Dia tentu kehilangan ruang bernapas setelah aku bungkus kepalanya dengan kantung kresek. Dia meronta-ronta, tapi rasa sakit akibat dua kali benturan di kepala membuatnya kehilangan tenaga–atau lebih tepatnya, kehilangan orientasi untuk mengarahkan tenaganya. Ditambah lagi, aku menindih punggungnya.
Aku lihat teman-temannya memperhatikan. Terpana, seolah menunggu apa yang akan terjadi selanjutnya. Aku menatap mereka satu per satu. Menatap mereka tanpa emosi. Tanganku masih menarik ujung kantung plastik di leher pemimpin mereka.
Lalu aku rasakan tubuh si monyet besar itu mulai lemas. Saat itu aku longgarkan jerat kresek di lehernya. Kemudian merasa mendapatkan lawang udara untuk bernapas, dia mencoba kembali meronta. Tentu aku juga kembali menjerat lehernya, menarik kuat ujung kresek. Dia meronta cukup kuat, bahkan berhasil merobek bagian yang membungkus kepalanya. Tapi tentu saja dia masih kesulitan bernapas karena, meski kepalanya terbebas, saluran udara di lehernya masih tersekat.
Aku sempat melirik para pengikutnya dan kulihat mereka tampak tegang, berharap pemimpinnya bisa membalikkan keadaan. Terpicu oleh harapan mereka itu, aku mendorong punggung si monyet seiring dia meronta. Tanpa disadarinya, rontaan yang dia lakukan membantuku menggeser kepalanya ke tepi sungai, lalu aku dorong kepalanya hingga tenggelam.
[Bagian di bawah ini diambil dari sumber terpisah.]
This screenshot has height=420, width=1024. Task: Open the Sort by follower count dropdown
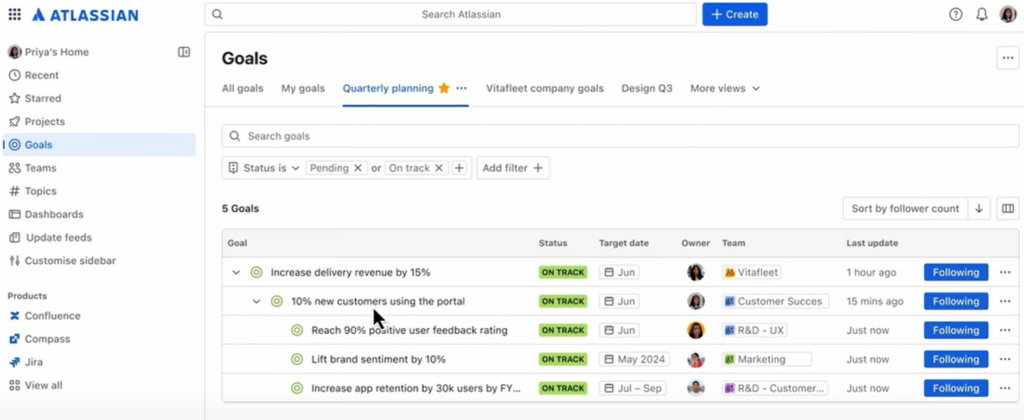coord(905,209)
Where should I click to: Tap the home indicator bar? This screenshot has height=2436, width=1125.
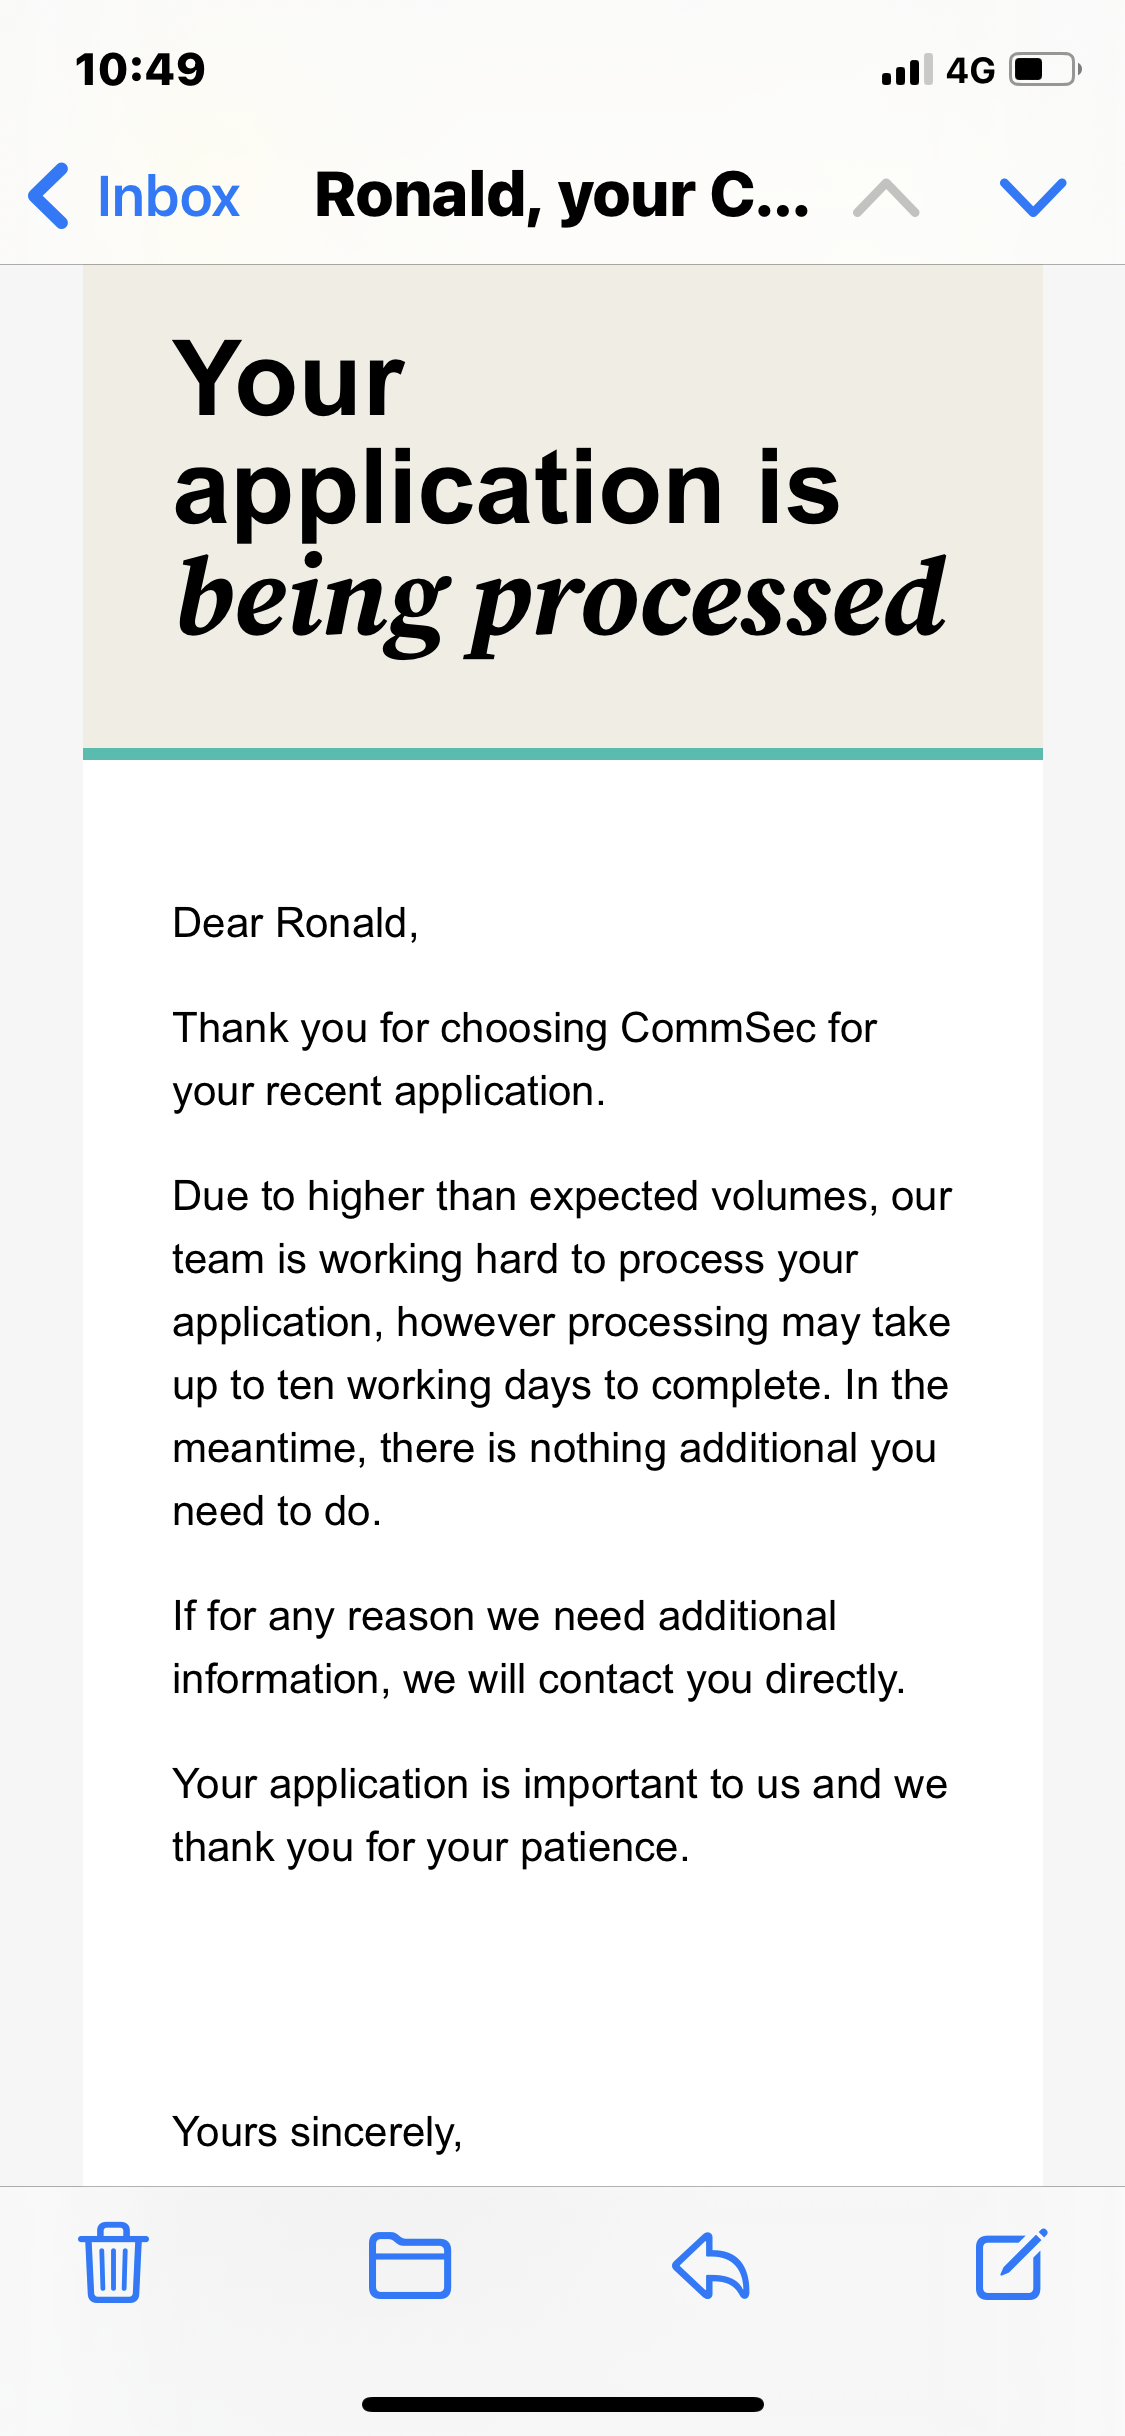pyautogui.click(x=562, y=2404)
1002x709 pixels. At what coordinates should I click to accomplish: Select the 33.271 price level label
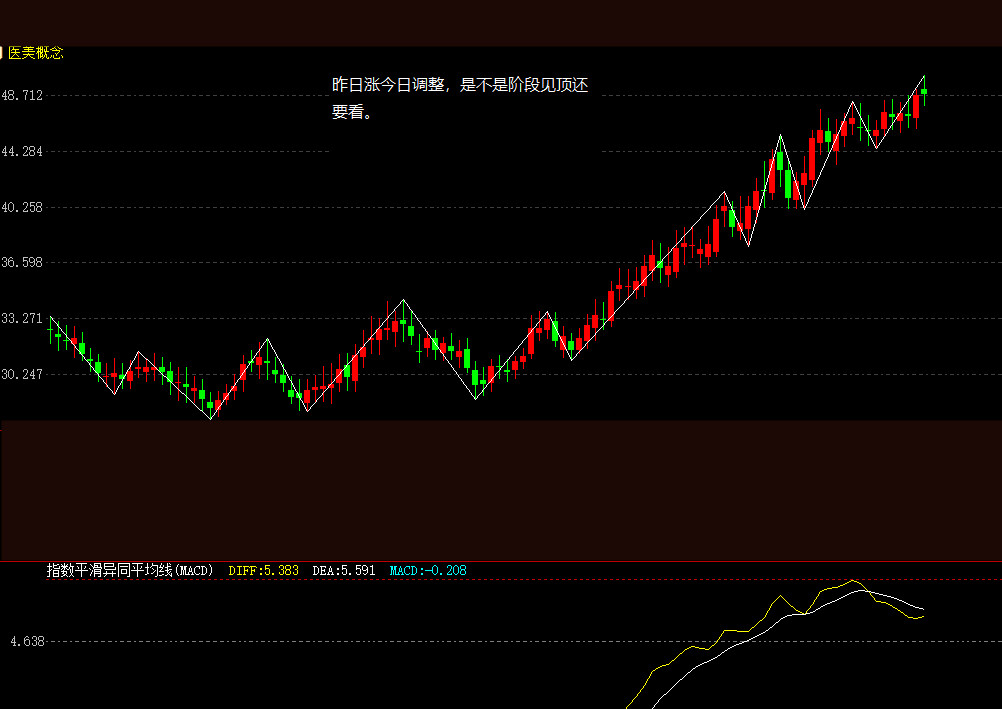22,318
Aku lirik lagi para pengikutnya dan kulihat harapan itu padam.
Aku angkat kepala si monyet sambil melonggarkan ujung kresek di lehernya. Dia dengan buas menghirup udara, tapi tampak jelas masih hendak melawan. Aku jerat lagi. Aku tenggelamkan lagi kepalanya.
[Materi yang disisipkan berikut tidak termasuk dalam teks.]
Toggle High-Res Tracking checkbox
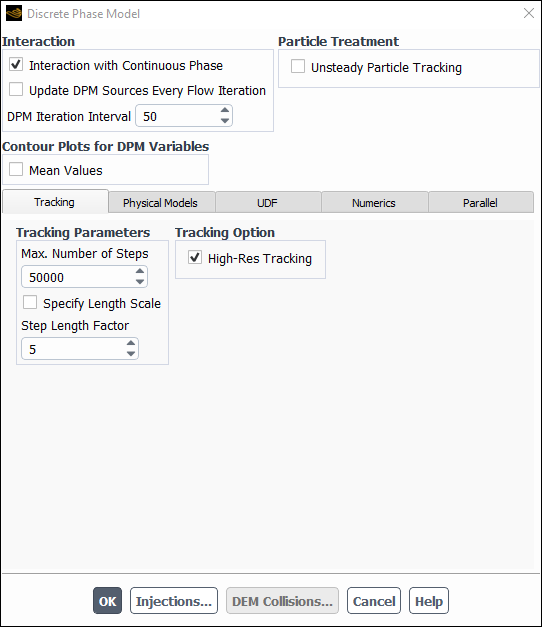 [195, 257]
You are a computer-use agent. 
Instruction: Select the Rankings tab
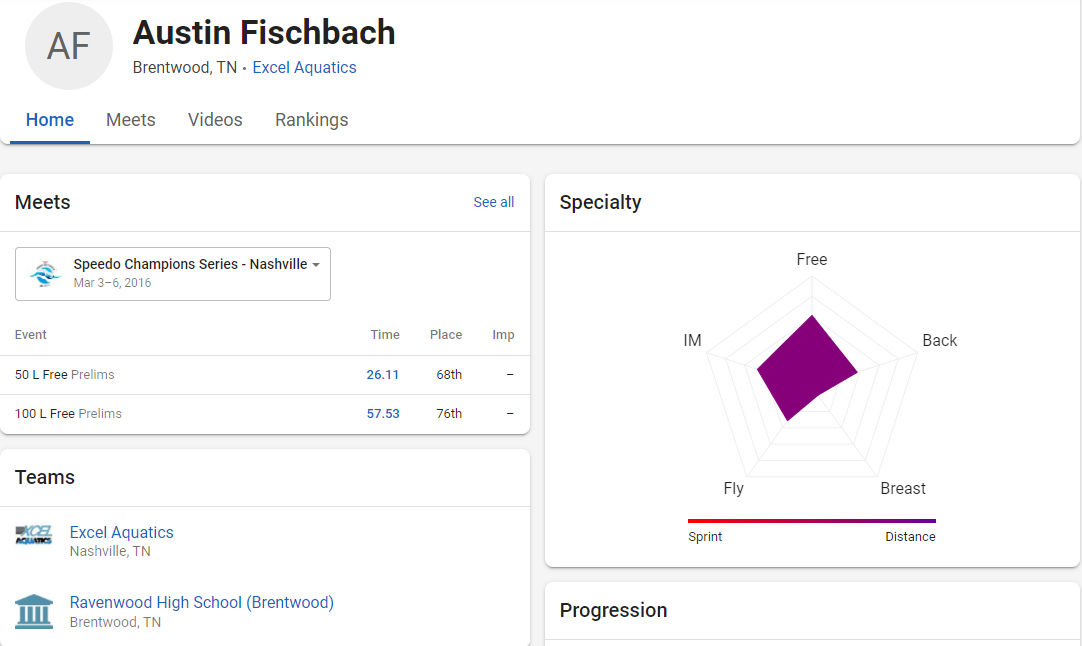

Aku lihat pengikutnya mulai gelisah. Mereka menggeliat-geliat tak tentu. Ingin bertindak tapi tidak tahu dan tidak kuasa oleh pekatnya rasa takut.
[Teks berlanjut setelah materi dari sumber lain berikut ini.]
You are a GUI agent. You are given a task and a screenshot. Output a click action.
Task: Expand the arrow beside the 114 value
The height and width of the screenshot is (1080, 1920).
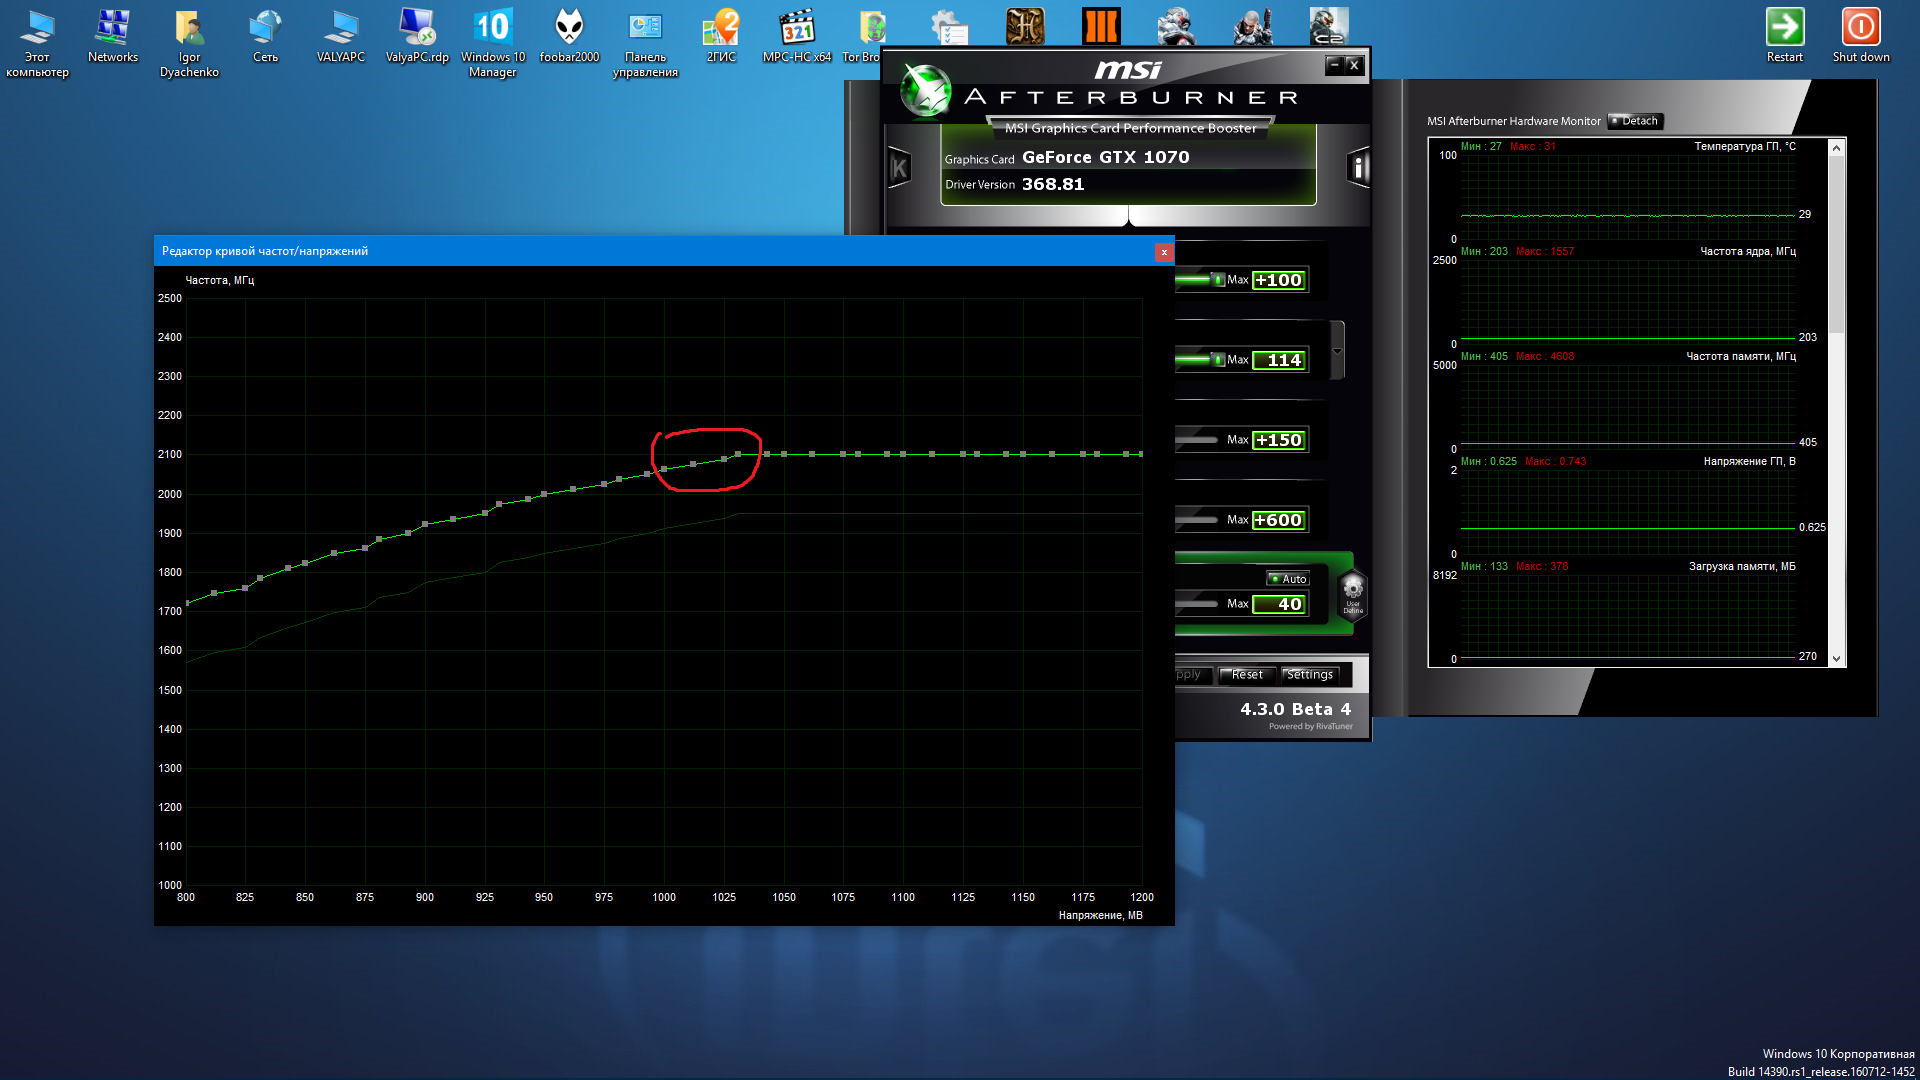(1337, 351)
Aku angkat lagi kepala si monyet bongsor itu dan aku dengar dia merengek tak jelas. Ketika aku longgarkan sedikit, aku dengar dia berbisik lemas.
“Ampun …, uhuk! Ampun …, Akang, ampun.”
Aku seret badannya dari tepi sungai lalu aku ikatkan kantung kresek robek itu menjadi kalung buatnya. Lalu aku menyingkir dari punggungnya.
Dia masih lemas, sulit untuk bangkit.
Aku lirik para pengikutnya dan tampak tatapan yang masih gelisah, tapi kali ini bercampur bingung. Saat tatapan mereka beradu dengan tatapanku, mereka secepatnya membuang muka saking takutnya.
Lalu, aku kembali berpaling ke monyet lemas itu. Dia masih terengah-engah, tapi cukup sadar untuk mendengarku.